They are set up as follows;
Easton Hex(3)-28.5", 330 spine, 75 gr brass insert, 100gr field point, 4" wrap, 3 AAE Max Stealth, Easton H nock (TAW 449gr)

Victory RIP TKO(6)-28.5", 300 spine, 75 gr brass insert, 25 gr IW collar, 100 gr field point, AAE nock, three are fletched with 4" wrap and three Max Stealths (TAW 498 gr), and three have the factory blazers (TAW 483 gr)

The Hexx seem to be shooting better for me with my average 60 yd group at 4-5" and the occasional one being better or worse.
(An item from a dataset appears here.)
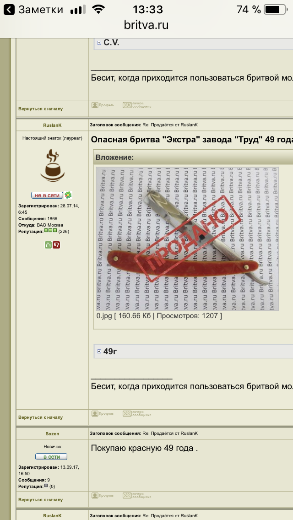Click the red thumbs-down reputation icon
The height and width of the screenshot is (520, 293).
[x=56, y=245]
The RIP's on the other hand seem to be slightly more open groups maybe 6-7" average, but much less consistent. I have shot good groups with both, but the Hexx seem to be more consistent.

On the other hand the RIP's seem to be much sturdier than the Hexx's based on my six. I broke one of the original six Hexx after I shot over my target and hit a tree (well I broke it trying to pull it out) but the RIP that I stent into a 2x6 is still in one piece and shootable.

So as far as I can tell the arrows break down like this:
Hexx-Faster (pro), seem to be more consistently accurate (pro), cheaper (pro), Lighter(con), less durable (con),
RIP TKO-more durable (pro), heavier (pro), more expensive (con), seem to be less consistently accurate (con), slower (con, but still faster than my set up from last year)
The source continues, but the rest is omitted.